Copy out the data verbatim, beginning with the line that contains "This screenshot has width=1024, height=576." and ending with the line that contains "click(x=780, y=379)", both of those lines included. Output only that span.

★ ★ ★ ★ ★

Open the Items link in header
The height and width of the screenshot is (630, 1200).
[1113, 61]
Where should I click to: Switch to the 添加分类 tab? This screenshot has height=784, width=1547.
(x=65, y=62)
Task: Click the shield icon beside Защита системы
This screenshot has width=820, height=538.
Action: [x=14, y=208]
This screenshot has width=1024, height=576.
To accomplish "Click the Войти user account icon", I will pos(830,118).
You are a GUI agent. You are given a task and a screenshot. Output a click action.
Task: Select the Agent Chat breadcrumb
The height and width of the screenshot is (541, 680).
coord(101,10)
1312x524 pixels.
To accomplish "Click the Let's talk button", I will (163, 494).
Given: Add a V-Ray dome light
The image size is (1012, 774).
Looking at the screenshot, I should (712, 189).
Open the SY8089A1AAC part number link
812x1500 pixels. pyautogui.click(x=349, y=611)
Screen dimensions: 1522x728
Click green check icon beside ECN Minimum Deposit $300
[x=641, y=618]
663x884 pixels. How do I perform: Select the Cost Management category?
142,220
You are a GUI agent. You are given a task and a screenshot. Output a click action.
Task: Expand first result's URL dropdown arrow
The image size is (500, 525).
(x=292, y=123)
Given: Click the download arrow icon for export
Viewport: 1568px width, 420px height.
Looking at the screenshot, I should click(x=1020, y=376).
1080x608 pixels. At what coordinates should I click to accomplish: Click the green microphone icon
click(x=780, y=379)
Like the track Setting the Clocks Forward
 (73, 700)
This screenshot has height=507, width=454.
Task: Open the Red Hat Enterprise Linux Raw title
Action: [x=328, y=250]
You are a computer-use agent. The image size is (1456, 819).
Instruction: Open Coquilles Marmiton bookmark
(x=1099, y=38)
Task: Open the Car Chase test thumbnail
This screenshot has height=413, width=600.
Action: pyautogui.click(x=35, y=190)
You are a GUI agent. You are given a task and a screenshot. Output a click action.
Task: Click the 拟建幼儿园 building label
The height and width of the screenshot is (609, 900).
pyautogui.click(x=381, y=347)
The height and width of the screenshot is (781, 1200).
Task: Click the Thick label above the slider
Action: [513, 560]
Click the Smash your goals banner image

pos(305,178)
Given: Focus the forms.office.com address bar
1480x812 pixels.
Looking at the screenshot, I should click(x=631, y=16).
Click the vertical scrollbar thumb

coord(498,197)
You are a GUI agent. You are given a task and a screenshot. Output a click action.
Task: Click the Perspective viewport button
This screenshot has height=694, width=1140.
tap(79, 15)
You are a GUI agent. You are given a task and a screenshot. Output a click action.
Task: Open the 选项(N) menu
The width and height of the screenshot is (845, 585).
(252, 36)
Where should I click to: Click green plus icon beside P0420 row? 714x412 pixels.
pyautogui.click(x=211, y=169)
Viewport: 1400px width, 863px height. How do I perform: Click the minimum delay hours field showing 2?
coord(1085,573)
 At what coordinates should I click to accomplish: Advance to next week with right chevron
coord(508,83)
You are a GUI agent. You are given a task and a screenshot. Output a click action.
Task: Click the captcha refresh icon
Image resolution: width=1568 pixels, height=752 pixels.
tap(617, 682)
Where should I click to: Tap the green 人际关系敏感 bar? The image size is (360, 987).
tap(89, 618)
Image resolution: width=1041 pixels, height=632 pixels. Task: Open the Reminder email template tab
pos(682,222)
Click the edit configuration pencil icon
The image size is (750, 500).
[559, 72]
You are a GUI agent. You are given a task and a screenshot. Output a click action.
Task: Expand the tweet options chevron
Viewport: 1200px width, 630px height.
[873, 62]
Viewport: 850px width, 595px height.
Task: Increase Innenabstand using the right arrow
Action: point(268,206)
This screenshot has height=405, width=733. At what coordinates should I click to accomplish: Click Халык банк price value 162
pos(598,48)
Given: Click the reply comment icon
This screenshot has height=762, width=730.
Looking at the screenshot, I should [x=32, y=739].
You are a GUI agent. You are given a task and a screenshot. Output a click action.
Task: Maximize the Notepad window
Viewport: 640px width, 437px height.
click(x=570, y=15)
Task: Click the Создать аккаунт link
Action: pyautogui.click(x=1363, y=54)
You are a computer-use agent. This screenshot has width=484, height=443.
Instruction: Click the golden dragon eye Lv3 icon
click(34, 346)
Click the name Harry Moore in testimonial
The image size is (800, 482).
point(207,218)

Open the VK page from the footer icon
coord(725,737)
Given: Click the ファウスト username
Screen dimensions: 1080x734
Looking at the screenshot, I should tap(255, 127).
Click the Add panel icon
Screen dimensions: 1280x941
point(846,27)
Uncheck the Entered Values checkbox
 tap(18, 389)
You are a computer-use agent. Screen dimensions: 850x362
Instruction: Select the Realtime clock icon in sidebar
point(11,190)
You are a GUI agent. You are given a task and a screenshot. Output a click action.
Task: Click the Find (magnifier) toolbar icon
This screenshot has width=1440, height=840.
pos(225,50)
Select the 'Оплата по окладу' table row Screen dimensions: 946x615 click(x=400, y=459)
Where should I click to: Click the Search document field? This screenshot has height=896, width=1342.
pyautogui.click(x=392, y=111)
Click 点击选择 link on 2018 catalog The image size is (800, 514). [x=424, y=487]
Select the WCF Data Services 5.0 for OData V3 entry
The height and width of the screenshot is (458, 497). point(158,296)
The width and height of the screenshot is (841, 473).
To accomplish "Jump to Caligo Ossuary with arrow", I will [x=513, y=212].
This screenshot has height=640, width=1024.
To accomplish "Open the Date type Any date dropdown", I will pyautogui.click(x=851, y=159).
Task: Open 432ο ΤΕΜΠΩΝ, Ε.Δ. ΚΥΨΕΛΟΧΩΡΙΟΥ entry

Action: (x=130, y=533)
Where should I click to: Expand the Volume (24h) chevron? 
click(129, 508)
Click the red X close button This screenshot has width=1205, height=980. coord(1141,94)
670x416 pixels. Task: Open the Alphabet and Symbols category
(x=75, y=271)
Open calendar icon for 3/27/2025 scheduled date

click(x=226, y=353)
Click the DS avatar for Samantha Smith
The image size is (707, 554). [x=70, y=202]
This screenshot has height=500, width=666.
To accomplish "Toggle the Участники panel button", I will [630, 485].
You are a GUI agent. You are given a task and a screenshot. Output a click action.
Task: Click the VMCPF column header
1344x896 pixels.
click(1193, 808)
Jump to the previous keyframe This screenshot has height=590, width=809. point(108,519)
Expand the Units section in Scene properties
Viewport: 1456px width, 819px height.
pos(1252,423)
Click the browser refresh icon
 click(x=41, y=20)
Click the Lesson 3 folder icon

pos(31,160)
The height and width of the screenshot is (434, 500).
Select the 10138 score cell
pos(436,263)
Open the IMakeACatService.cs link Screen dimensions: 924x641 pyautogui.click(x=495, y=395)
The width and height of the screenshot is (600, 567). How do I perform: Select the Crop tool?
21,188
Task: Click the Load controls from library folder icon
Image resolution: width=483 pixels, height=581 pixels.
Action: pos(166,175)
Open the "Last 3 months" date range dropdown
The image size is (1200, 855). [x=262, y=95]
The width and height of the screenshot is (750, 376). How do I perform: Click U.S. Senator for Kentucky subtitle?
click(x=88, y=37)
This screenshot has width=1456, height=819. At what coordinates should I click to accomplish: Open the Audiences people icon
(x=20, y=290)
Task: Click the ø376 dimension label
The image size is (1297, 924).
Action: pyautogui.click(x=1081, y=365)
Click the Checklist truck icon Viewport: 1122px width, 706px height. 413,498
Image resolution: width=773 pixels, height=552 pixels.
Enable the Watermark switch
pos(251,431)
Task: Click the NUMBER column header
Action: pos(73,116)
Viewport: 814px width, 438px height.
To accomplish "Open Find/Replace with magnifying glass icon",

★ ★ ★ ★ ★

**Reply to the exercise:**
This screenshot has width=1024, height=576.
To accomplish "Click the Войти user account icon", I will pos(830,118).
You are a GUI agent. You are given a task and a screenshot. Output a click action.
Task: Select the Agent Chat breadcrumb
The height and width of the screenshot is (541, 680).
coord(101,10)
1312x524 pixels.
To accomplish "Click the Let's talk button", I will (163, 494).
Given: Add a V-Ray dome light
The image size is (1012, 774).
Looking at the screenshot, I should (712, 189).
Open the SY8089A1AAC part number link
812x1500 pixels. pyautogui.click(x=349, y=611)
Screen dimensions: 1522x728
Click green check icon beside ECN Minimum Deposit $300
[x=641, y=618]
663x884 pixels. How do I perform: Select the Cost Management category?
142,220
You are a GUI agent. You are given a task and a screenshot. Output a click action.
Task: Expand first result's URL dropdown arrow
The image size is (500, 525).
(x=292, y=123)
Given: Click the download arrow icon for export
Viewport: 1568px width, 420px height.
Looking at the screenshot, I should click(x=1020, y=376).
1080x608 pixels. At what coordinates should I click to accomplish: Click the green microphone icon
click(x=780, y=379)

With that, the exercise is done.